Sunday, April 10, 2005

How long shall the land mourn?

I didn't see much point in watching the funeral. Everyone was watching it on television, or on projection screens in their local churches, but I would not have felt any more community with the people if I had been standing next to them. I let the air bring me the sounds. The combination of the church bells and the factory sirens at 10am brought forth a strange heterodyne sound, a note formed from the resonance of all the others, a mechanical song, an accidental processional hymn before the humans played their part. After that, I just waited; the occasional snatches of song from the nearby televisions, the birds, the wind.
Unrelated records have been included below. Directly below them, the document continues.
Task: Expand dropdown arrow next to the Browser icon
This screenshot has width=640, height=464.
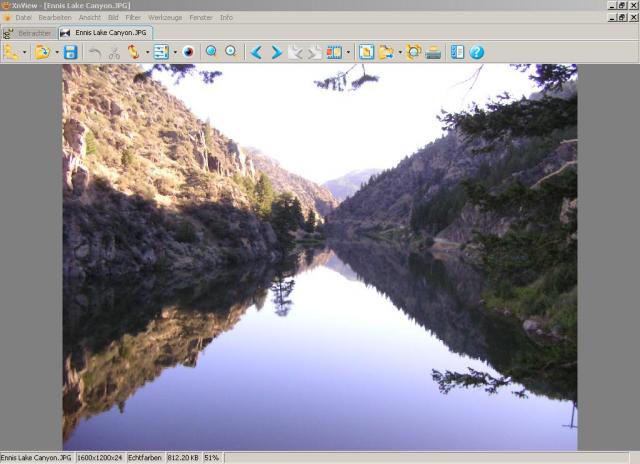Action: pos(24,52)
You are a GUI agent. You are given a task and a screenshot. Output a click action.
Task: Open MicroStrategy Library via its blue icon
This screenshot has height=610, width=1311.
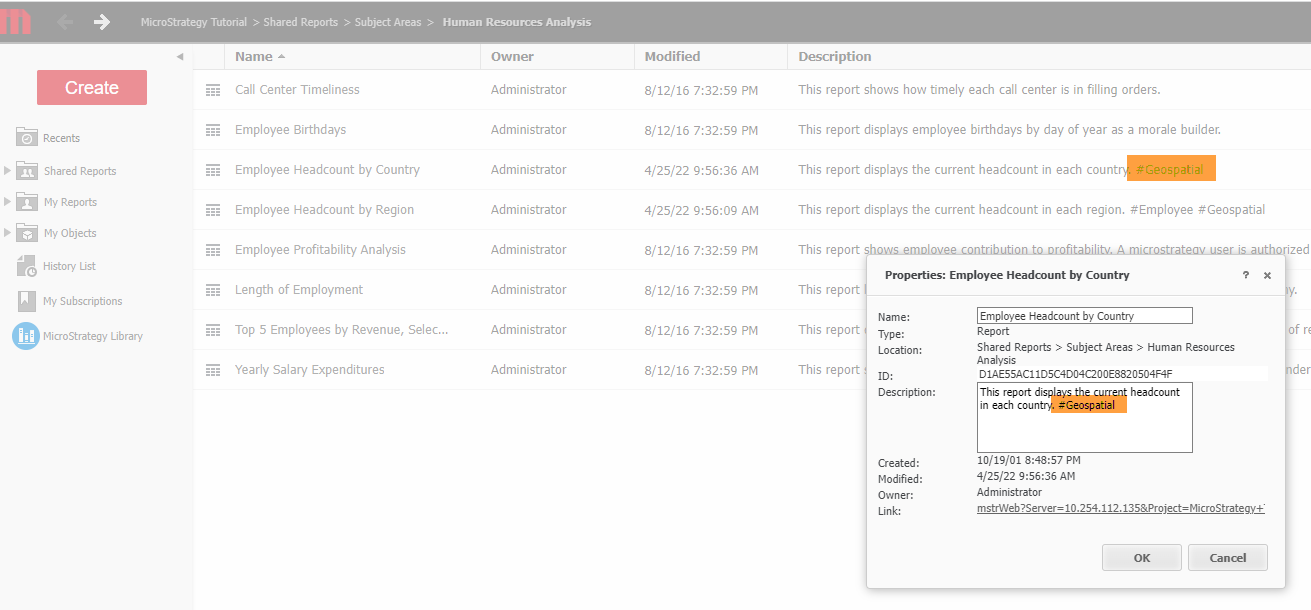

The spring morning; rain was forecast, but the sun poked through the light cloud covering, the usually obdurate Polish weather making an effort to put on a good face for this important day.

And this was an important day. No-one was going to let us forget it. The systematic, relentless TV coverage; the glutinously melancholic string quartets and slow-motion shots of the great man walking among the mountains or cheerfully leading a congregation in applause, the commentators and newsreaders, finding plenty of ground to mine in the broad territory between reverence and sentimentality, would have been considered risible in my own culture.
But there was - and is - no denying the reality of the emotion here. The day before, on Thursday, classes in my high school were interrupted by a kind of 'mini-mass', a short remembrance service partially prepared by the kids. All of them went; no-one took it as an excuse to sneak out for a cigarette or catch up on neglected homework. Down in the wooden gym, the barely-tuned piano lurking in the corner, a large portrait stood on stage with the traditional black band crossing the lower-right hand corner.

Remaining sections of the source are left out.